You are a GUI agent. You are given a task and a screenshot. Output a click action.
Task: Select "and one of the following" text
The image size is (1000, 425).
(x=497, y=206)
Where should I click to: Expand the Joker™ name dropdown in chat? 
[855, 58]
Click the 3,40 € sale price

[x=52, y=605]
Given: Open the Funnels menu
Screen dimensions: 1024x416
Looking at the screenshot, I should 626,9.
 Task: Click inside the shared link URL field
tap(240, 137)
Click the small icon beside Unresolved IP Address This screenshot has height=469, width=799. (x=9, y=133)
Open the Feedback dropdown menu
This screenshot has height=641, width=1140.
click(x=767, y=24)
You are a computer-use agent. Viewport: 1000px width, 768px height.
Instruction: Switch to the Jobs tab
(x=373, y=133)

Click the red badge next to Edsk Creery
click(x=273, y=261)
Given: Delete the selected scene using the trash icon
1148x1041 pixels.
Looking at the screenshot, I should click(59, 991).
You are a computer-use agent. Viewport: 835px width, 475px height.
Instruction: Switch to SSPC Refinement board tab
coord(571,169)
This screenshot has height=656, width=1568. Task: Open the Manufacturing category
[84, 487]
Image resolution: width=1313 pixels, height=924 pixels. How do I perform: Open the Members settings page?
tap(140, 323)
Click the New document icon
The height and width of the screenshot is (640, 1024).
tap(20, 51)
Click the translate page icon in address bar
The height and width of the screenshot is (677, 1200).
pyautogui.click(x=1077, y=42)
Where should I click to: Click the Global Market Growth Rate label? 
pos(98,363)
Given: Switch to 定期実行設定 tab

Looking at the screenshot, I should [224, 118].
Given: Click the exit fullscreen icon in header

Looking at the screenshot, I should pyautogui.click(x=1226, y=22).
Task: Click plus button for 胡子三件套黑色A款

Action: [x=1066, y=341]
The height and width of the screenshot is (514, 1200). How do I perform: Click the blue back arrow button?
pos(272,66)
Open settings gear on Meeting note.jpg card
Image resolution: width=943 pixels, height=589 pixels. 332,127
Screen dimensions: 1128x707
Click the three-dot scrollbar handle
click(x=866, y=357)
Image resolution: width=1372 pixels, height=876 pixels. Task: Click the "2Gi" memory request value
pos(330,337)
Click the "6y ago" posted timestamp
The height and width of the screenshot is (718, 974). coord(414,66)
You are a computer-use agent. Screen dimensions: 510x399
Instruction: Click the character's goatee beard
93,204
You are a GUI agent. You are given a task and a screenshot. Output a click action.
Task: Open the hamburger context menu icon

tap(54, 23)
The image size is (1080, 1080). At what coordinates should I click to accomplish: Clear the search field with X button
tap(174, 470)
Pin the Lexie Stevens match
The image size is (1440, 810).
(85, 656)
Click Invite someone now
---------------
Goal: Return verbatim the part of the items that opens with the line containing "Click the New document icon" and closes with the line containing "pyautogui.click(x=1077, y=42)".

Completed task:
Click the New document icon
The height and width of the screenshot is (640, 1024).
tap(20, 51)
Click the translate page icon in address bar
The height and width of the screenshot is (677, 1200).
pyautogui.click(x=1077, y=42)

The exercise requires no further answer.